Violence has been a significant part of human history, for it has been present, either as a central or as a related element, in many important events throughout the ages. Given my ongoing research of World War I, I will take the assassination of Franz Ferdinand as a case study on the topic of violence. Hence the question, how can we understand this particular event in terms of violence? A Bosniak highschooler named Gavrilo Princip joins a nationalist group; he has tuberculosis and believes that he will most likely die; he shoots the heir of a foreign empire in the streets of Sarajevo, preventing him from ruling over the territory of which Princip is a citizen; he declares later that it does not matter to him what kind of government comes after only that it should be a legitimately national state.
In his Critique of Violence (1921), Walter Benjamin aims to understand the topic of violence, not merely for what it may be at an isolated conceptual level, but on its relation to law and justice. Nor does he focus on a particular example, but on what function it has had throughout history since the origins of the greek polis. In a way, Benjamin does a sociological assessment of violence that begins with the separation of the categories of law, claiming that in society people act according to their sense of natural law and positive law. Natural law deals with the ends of law (the extrajudicial conception of how things ought to be), while positive law represents the means to achieve the just ends as they ought to be perceived by a clear perception of natural law. The critique points to the inherent violence of the state provided effort to preserve the legal order, insofar as it places a heavy strain on any individuals that deviate from the practical path that is needed for the preservation of the legal establishment. Then, this produces a dialectic response which results in a different kind of violence, a law-breaking sort of violence, which he refers to as divine violence. Benjamin’s critique suggests that it is often the case that the state tends to disregard the ends that justify its exercise of legal violence for the sake of self-preservation, provoking a political scenario in which law-preserving violence has become more prominent than violence that is merely instrumental towards the objectives of natural law.

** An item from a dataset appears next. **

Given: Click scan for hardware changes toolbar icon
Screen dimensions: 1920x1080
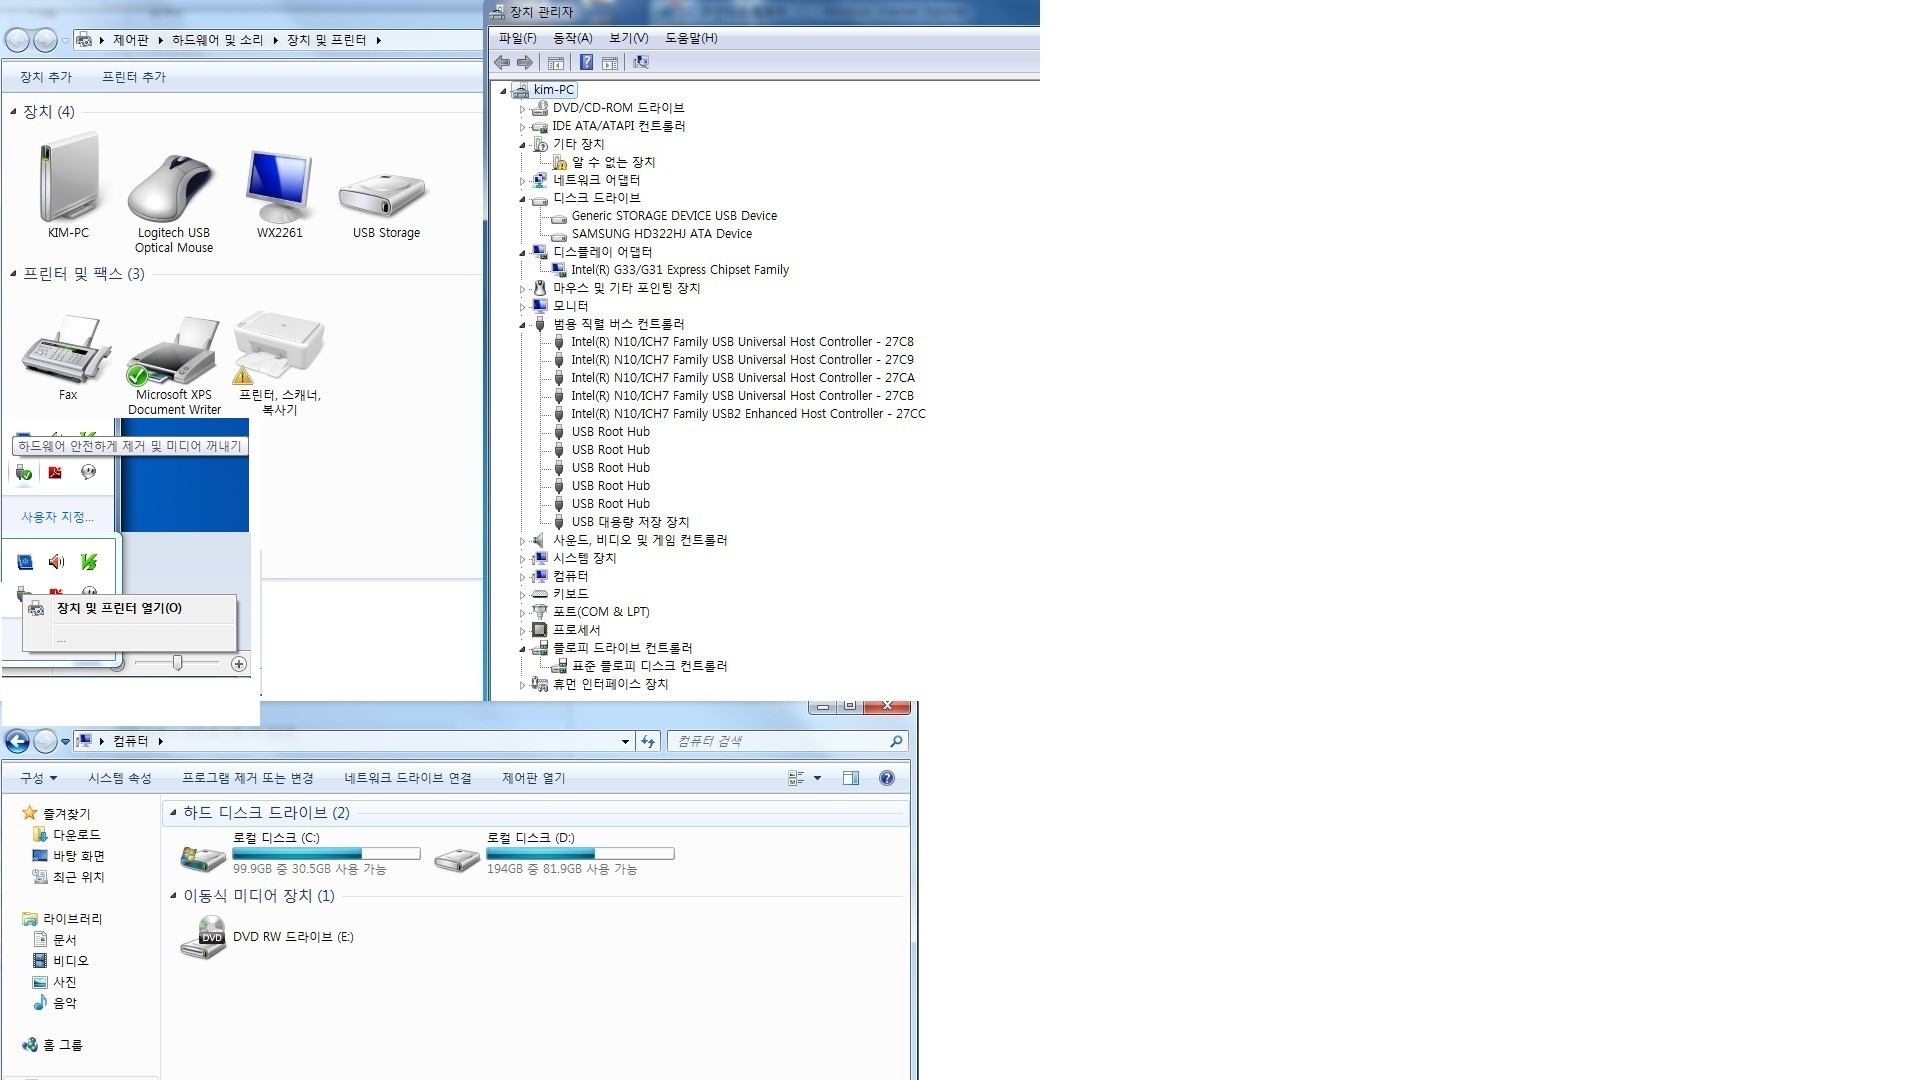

In order to apply this sense of divine or law-breaking violence to the assassination of Franz Ferdinand, one has to determine whether Gavrilo Princip had broken the law as a response to the violent manifestation of a law-preserving and thus self-preserving regime. This is a very special case given that the crime against the heir of the regime is, at a symbolic level, the destruction of the future of the regime. In other words, it is not an act devoid of meaning, which would be a form of irrational violence that according to Slavoj Žižek is the equivalent to making noise. Applying Lacanian theory, Žižek classifies some acts of violence, such as the Paris riots of 2005 (given that they were not directed towards any one particular object, but instead they destroyed random cars and buildings), as impulsive movements that can’t be translated into speech or thought but carry a great deal of frustration. The assassination of the archduke was not this, but an action that carried the classic ideology of revolution.
Žižek comes up with different categories of violence. He sees subjective violence as the all too visible kind of violence that individual subjects do onto other members of society. Gavrilo Princip’s act would qualify as such. He also understands objective violence as the conditions of the setting (time and place) that drive subjects such as Princip to commit visible acts of violence through a less visible kind of violence, pointing of course, towards economic oppression. Both in Žižek as well as in Benjamin’s take on violence, there is a clear reference to class struggle given that those that break the law and perform acts of subjective violence are usually individuals affected by the conditions of the environment. In the case of Žižek, it is quite explicit. In the case of Benjamin, breaking the law presupposes a struggle against the political sphere which had without exception been composed by the economically powerful. Gavrilo Princip had been a young man infected by a disease that was related to the poor hygienic conditions of the lower part of the social pyramid. The education he had received did not result in a critical capacity that was sufficient to not be easily convinced by nationalist propaganda. His final act was one that can be read as the ultimate break up with the law.